Um olhar que interpela

Dir-se-ia que a palavra não basta para suscitar uma vocação. É necessário um olhar que nos ‘interpele’ e dê consistência e força à palavra. Isto tem a sua base antropológica. Nós comunicamos, antes de mais, com o olhar. Uma verdadeira comunicação requer um encontro face a face, um olhar-se nos olhos. Não basta uma simples troca de palavras através do ecrã do iPhone!...

O homem Adão precisa de ter diante de si um interlocutor, alguém que lhe ‘corresponda’ (um ‘face-a-face’, parece indicar o texto de Génesis 2,20) para poder compreender-se a si próprio.

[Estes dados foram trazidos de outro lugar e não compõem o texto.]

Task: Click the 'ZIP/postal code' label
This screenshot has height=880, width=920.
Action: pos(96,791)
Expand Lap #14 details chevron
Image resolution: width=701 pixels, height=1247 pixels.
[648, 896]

O olhar do outro torna-se o espelho em que nos contemplamos. Quando negamos ou suprimimos esse olhar, como no caso de Caim com o seu irmão Abel, o nosso olhar obscurece-se e caminhamos nas trevas.

O nosso olhar é interpelado mas também interpela o mundo e os outros que nos rodeiam. Recebe e exerce uma influência, positiva ou negativa. Um olhar pode fazer desabrochar quanto de melhor existe no coração de quem se olha. Tem o poder de fazer renascer a vida e a esperança, de suscitar potencialidades inimagináveis. Como pode amarfanhar, abater, semear a morte.

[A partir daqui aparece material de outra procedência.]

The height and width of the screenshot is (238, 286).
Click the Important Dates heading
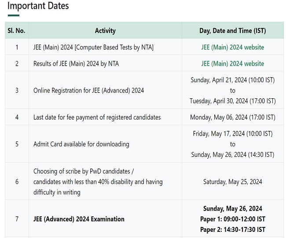coord(38,6)
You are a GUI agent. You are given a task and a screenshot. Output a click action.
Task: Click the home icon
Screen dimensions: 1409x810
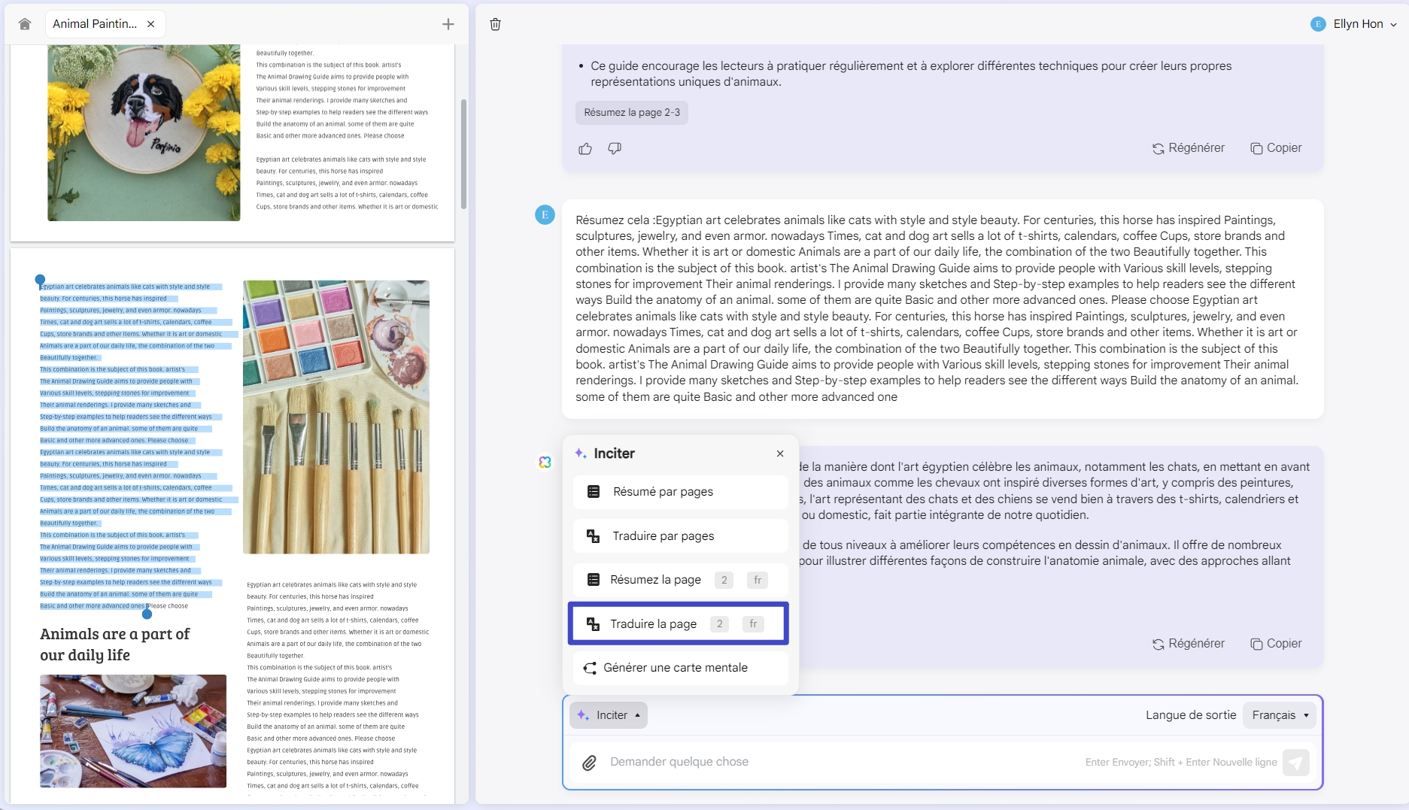click(x=25, y=23)
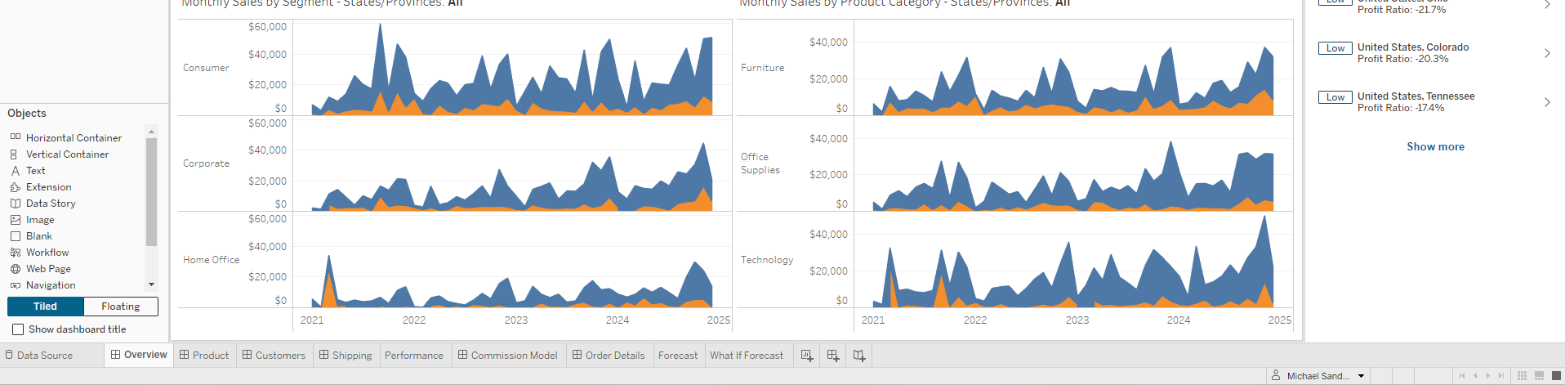This screenshot has width=1565, height=385.
Task: Expand the United States, Tennessee entry chevron
Action: [1547, 102]
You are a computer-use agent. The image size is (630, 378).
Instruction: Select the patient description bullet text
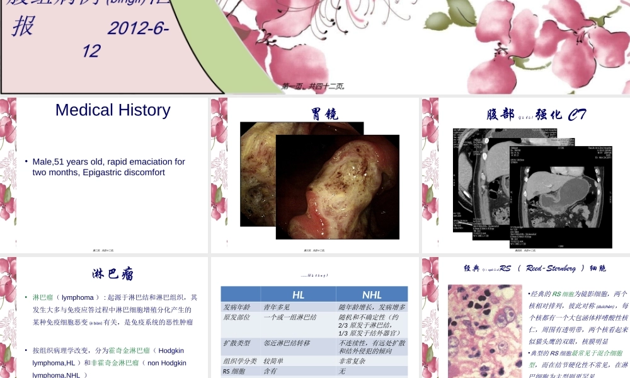pyautogui.click(x=108, y=167)
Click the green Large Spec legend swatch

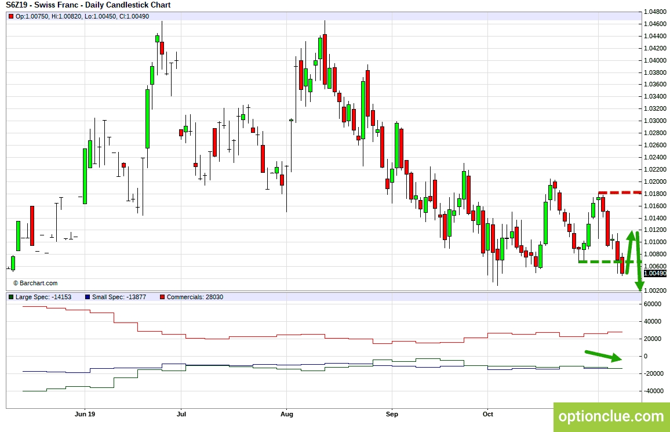11,297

Pensemos no olhar enamorado que faz com que a amada ou o amado se sinta uma ‘fada’ ou um ‘príncipe’. Naquele olhar, crescendo, nasce a vocação ao matrimónio. Mas quando aquele olhar começa a redimensionar o outro, vendo-o com olhos que o diminuem até o anular, aí começa a tragédia. Basta que apareça um outro olhar em que uma pessoa se sinta valorizada e estimada para pôr em perigo tal matrimónio.


Um olhar que ama

Ver não é uma tarefa fácil. Hoje vivemos na época do show planetário, com um dilúvio contínuo de imagens que nos submergem com o seu poder de sedução. É preciso aprender a ver, pois podemos ‘ter olhos e não ver’ (como diz Jesus dos seus discípulos, a certa altura). Isto implica uma caminhada espiritual de purificação do nosso olhar para evitar uma visão superficial, utilitária, manipuladora...

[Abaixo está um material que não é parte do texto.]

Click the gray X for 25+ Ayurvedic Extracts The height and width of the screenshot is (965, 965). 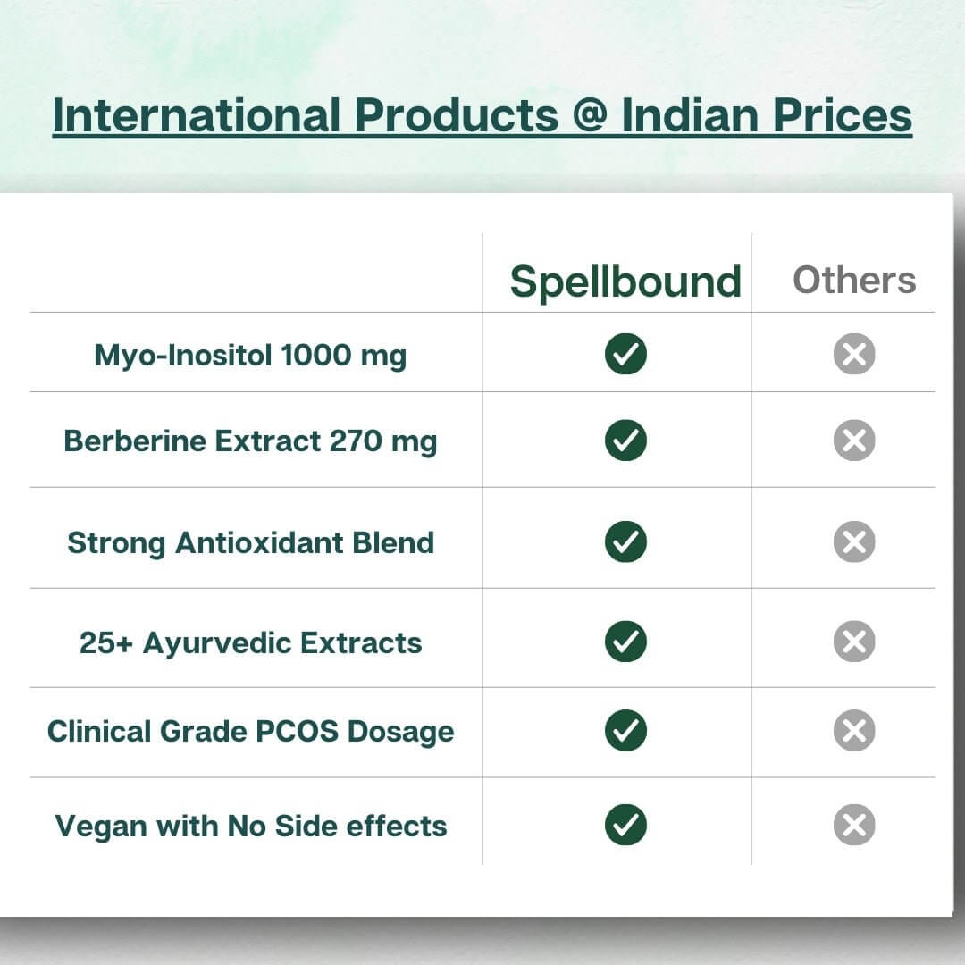pyautogui.click(x=854, y=642)
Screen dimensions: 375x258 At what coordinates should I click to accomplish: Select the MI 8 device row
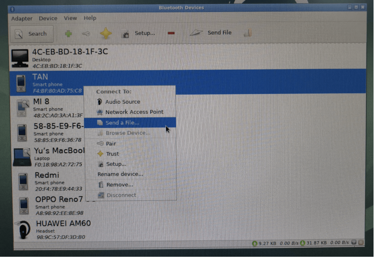coord(47,108)
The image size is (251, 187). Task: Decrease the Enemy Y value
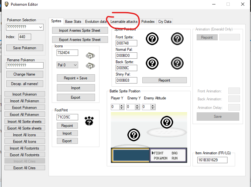[x=138, y=109]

A pureza do olhar está ligada à do coração. ‘Os puros de coração verão a Deus’, diz Jesus. Esta pureza é a do Amor. O ‘bem ver’ é uma questão de ‘bom coração’. Citando O Principezinho de Antoine de Saint-Exupéry, ‘Só se vê bem com o coração’. É o coração que dá profundidade ao olhar, porque ‘o essencial é invisível aos olhos’.

Para purificar o nosso coração precisamos de nos ver na pupila dos olhos de Deus. Só eles reflectem a imagem do que somos realmente : ‘Tu és precioso a meus olhos, porque eu te aprecio e te amo’ (Isaías 43,4). Só assim descobrimos a nossa verdadeira identidade e a nossa vocação, no olhar apaixonado do coração de Deus. Por isso os pequenos e os humildes, os pecadores e as prostitutas se sentiam acolhidos e estimados pelo olhar de Cristo. Fora de tal olhar o homem desce à fossa : ‘Não me oculteis a vossa face, para que não me torne como os que descem à sepultura’ (Salmo 142,7).

A vocação nasce e cresce na contemplação. Aliás São Paulo diz que através do olhar nos transformamos em espelho de Cristo. A sua imagem impregna o nosso coração e transforma-nos n’Ele. Grande é o poder desta Imagem! ‘Todos nós, a rosto descoberto, reflectimos como num espelho a glória do Senhor e nos vemos transformados nesta mesma imagem, sempre mais resplandecentes, pela acção do Espírito do Senhor’ (2 Coríntios 3,18).

Olhar e deixar-se olhar por Cristo, é o segredo de uma vocação cristã vivida com paixão. O Papa Francisco, na tal homilia a que acenámos antes, concluía dizendo : ‘Todos nós nos encontraremos diante daquele olhar, aquele olhar maravilhoso. E vamos em frente na vida, na certeza de que Ele nos olha. Mas também Ele nos espera para nos olhar definitivamente. E aquele último olhar de Jesus sobre a nossa vida será para sempre, será eterno. Eu peço a todos esses santos que foram olhados por Jesus, que nos preparemos a deixar-nos olhar na vida, e que nos preparemos também para aquele último... e primeiro olhar de Jesus’.


Um olhar que vê

Um olhar purificado pelo amor, o olhar do coração, vê o mundo e os outros com outros olhos! Não com um olhar indiferente ou concupiscente mas... com olhos de ver!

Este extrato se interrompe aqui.